花俣さんは法制審の部会に委員として参加し「終われる後見、代われる後見」の必要性を訴えた。新制度では、遺産相続は弁護士が担い、その後に身の回りの世話が必要になると社会福祉士に任せるといった柔軟な対応が可能になる。相談窓口の充実を図り「本人が納得した形で利用できるようになれば」と話す。
▽地域連携
一方、支援の現場からは課題を指摘する声が上がる。「甲賀・湖南権利擁護支援センターぱんじー」(滋賀県甲賀市)は、認知症高齢者やその家族の相談に乗り、チームでの後見業務も担う。桐高(きりたか)とよみ所長は、新たな制度で後見人の業務が限定的になるため、幅広い支援が必要なケースでは、地域での支えがより求められるとみる。
早い段階から後見対象の行為だけでなく、全体としてどのような支援が必要なのかを把握しておく必要性を強調。その上で、さまざまな専門家が連携した自立支援や、地域でのサポートを行うことが望ましいとした。
ただ、福祉の分野は人手不足が深刻で、地域の「互助」機能を支えてきた老人会なども衰退傾向にあると実感する。「支援対象外の領域や、後見終了後をどう支えていくかがこれからは重要になるだろう」と指摘した。

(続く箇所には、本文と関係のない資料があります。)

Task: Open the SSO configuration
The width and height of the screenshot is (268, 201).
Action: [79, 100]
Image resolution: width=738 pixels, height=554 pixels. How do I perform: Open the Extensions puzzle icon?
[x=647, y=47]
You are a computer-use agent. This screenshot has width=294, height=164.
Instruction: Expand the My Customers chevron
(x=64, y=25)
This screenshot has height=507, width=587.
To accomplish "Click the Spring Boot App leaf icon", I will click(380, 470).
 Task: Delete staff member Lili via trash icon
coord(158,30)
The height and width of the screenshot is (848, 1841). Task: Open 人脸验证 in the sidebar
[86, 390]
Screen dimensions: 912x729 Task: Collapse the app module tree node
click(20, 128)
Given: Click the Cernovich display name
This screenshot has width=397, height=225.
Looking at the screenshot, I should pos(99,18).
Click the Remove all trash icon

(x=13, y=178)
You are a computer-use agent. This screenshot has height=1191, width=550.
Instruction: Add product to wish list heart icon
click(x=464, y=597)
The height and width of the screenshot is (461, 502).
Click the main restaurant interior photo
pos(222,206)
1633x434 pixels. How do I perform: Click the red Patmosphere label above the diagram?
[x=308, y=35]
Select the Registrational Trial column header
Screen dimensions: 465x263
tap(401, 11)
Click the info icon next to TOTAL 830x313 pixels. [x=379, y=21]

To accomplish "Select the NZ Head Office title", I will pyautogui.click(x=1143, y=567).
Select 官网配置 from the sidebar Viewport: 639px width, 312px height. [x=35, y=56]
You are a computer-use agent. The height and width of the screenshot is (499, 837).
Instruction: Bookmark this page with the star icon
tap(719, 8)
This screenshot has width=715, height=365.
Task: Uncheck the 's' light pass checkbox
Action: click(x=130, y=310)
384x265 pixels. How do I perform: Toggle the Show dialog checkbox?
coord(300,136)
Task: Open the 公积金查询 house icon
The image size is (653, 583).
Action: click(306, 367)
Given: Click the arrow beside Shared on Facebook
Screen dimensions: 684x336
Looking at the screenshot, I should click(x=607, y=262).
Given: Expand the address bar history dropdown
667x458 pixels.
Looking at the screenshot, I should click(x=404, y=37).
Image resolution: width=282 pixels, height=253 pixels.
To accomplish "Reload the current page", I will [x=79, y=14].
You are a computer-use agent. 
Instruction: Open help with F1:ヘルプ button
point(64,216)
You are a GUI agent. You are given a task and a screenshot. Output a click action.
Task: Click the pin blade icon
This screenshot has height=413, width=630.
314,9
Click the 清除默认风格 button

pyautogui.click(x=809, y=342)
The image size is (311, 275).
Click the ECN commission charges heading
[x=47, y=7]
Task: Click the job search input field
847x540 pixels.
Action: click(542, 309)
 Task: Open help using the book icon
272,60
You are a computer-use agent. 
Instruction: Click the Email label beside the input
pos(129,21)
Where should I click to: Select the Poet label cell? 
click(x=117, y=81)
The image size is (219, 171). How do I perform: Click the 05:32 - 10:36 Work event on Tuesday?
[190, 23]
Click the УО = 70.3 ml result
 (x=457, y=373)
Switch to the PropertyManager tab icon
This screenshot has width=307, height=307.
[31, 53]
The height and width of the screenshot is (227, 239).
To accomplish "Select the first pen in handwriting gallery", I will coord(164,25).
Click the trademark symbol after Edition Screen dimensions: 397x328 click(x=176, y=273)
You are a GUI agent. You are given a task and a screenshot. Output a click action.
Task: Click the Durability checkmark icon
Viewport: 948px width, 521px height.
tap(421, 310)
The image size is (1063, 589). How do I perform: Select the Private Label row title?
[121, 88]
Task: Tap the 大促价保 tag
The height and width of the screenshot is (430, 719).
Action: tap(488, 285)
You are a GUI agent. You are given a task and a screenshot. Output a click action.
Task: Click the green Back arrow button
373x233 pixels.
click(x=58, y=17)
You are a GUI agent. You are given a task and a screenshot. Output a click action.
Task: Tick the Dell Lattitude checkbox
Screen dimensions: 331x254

答申は12日に行われた。法務省は答申に沿った民法改正案を特別国会に提出予定。同日に答申された遺言制度見直し法案との一括審議を見込む。
成年後見制度
認知症や知的障害などで判断能力が十分ではない人を福祉関係者、司法書士、親族らが後見人となって支える制度。2000年に禁治産、準禁治産制度を廃止して導入された。「法定後見」は判断能力に応じた3類型があり、本人に代わって預貯金の管理や福祉サービスの利用手続きをしたり、契約を取り消したりする権利が与えられる。本人や家族が申し立てて、家裁が後見人を選定する。判断能力があるうちにあらかじめ後見人を選任する「任意後見」もある。